Congratulations to Dr. Wouter Jongeneel for obtaining his PhD!

Abstract:

In this thesis we study stability from several viewpoints. After covering the practical importance, the rich history and the ever-growing list of manifestations of stability, we study the following. (i) (Statistical identification of stable dynamical systems): The simplest case, that of characterizing spectral properties of the least-squares estimator of a linear dynamical system has been largely open. To that end, we propose a principled projection method onto the set of Schur matrices. Leveraging large deviations theory, we show that this projection is optimal in an information-theoretic sense and that the projection can be approximated, by simply adding a LQ optimal feedback term. Going one step beyond stability, we further exploit large deviations theory to identify the topological class. (ii) (Spaces of stable dynamical systems): First, we study the LQR problem and finally provide an operational meaning for cross terms in the stage cost. We show that the topological class of the closed-loop system is invariant under a change of the stage cost, as long as no cross term is introduced. Hence, one can only "tune" the closed-loop behaviour by introducing a cross term. Secondly, motivated by the learning community often employing convex Lyapunov functions to obtain stability certificates, we study the ramifications of the convexity assumption. We show that continuous dynamical systems equipped with convex Lyapunov functions, asserting that the origin is globally asymptotically stable, can always be homotoped to each other such that along this homotopy stability is preserved. (iii) (Numerical stability): We also look at stability of the implementation of certain dynamical systems.

Specifically, we look at zeroth-order optimization algorithms. Most zeroth-order optimization algorithms mimic a first-order algorithm, but replace the gradient of the objective with some estimator that can be computed from a number of function evaluations. This estimator is typically constructed randomly, and its expectation matches the gradient of a smooth approximation of the objective whose quality improves as some underlying smoothing parameter, usually a finite difference parameter, is reduced. As such, most zeroth-order algorithms require this smoothing parameter to decay to zero as the algorithm proceeds.

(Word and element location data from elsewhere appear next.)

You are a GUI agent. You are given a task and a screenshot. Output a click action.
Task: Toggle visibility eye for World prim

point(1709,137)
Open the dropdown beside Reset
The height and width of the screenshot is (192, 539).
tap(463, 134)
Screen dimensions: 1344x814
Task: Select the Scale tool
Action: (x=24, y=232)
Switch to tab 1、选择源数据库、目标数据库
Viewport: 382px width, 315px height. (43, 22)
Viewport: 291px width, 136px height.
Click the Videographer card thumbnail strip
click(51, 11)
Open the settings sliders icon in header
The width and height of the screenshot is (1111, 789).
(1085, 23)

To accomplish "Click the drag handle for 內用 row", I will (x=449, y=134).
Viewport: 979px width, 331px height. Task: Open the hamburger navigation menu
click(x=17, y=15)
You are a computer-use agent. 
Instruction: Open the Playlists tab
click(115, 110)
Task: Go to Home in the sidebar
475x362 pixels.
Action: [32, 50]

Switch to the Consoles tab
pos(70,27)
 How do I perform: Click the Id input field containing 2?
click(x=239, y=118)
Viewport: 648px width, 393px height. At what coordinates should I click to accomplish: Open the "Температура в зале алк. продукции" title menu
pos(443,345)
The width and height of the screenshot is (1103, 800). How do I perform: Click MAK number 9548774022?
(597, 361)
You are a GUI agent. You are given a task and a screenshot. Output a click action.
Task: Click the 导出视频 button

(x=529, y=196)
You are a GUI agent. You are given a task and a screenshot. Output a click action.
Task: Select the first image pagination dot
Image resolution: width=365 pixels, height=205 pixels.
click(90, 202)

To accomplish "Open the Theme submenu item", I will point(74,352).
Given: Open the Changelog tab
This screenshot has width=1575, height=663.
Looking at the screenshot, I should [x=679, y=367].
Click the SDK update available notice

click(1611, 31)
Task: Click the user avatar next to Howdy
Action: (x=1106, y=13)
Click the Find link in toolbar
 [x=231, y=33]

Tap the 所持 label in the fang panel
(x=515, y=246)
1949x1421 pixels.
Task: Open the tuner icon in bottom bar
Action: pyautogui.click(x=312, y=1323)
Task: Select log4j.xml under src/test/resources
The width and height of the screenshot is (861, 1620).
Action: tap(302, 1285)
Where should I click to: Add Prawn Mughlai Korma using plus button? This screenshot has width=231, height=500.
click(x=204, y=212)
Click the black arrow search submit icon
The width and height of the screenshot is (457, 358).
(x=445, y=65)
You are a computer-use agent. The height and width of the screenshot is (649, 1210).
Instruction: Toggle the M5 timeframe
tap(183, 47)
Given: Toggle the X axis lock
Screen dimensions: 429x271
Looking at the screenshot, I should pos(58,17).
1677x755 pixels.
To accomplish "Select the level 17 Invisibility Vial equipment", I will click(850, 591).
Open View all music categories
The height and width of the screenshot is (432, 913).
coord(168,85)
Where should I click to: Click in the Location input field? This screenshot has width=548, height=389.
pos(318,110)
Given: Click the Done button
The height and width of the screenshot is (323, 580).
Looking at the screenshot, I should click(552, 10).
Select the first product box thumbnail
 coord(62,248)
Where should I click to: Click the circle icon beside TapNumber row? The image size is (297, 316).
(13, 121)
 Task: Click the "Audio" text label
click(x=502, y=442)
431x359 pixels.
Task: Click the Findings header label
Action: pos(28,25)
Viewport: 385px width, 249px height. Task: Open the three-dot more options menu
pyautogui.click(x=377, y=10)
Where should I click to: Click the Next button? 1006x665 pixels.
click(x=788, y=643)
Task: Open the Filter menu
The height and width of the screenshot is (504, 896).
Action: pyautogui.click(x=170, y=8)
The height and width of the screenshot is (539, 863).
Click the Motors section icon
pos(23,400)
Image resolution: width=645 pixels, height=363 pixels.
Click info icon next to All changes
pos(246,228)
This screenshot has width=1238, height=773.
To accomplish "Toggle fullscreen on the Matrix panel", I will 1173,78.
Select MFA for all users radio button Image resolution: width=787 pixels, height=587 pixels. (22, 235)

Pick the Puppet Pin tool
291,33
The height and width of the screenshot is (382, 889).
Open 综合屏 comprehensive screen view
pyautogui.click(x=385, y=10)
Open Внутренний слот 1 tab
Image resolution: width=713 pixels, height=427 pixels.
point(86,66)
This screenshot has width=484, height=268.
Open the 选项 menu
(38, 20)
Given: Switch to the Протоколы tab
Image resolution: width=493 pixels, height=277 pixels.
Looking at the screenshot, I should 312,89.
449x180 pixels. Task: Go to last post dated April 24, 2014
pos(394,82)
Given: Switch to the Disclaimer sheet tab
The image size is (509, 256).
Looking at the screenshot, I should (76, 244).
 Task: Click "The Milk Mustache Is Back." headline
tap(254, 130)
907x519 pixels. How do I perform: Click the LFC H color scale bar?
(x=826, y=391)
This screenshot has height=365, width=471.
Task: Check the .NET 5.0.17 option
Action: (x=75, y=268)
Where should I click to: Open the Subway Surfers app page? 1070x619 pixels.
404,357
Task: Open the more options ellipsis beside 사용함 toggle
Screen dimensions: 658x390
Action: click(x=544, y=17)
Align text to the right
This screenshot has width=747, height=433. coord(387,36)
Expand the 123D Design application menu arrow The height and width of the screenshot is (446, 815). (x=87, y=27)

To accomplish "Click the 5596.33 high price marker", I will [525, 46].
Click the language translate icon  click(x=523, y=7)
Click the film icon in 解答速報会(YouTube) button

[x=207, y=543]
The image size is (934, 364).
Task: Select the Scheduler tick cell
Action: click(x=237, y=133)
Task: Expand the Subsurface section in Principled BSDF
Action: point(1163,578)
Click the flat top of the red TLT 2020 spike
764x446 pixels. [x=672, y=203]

While estimators based on just a single function evaluation exist, their variance is unbounded. Then, estimators based on multiple function evaluations, overcome the exploding variance, yet, they suffer from numerical cancellation once the smoothing parameter is sufficiently small. To combat both effects simultaneously, we extend the objective function to the complex domain and leverage the complex-step derivative to construct a new randomized estimator. (iv) (Topological obstructions to stability and stabilization): We study necessary conditions for stability and stabilizability of dynamical control system defined on topological spaces. We provide new insights in multistability and odd-dimensional systems, generalize the Bhat & Bernstein obstruction to submanifolds and we fully characterize when a compact attractor is a strong deformation retract of its domain of attraction. Results of this nature display the synergy between topology and dynamical systems. All of these studies focus on understanding the interplay between underlying structure and desiderata. Naturally emerging future directions close the thesis.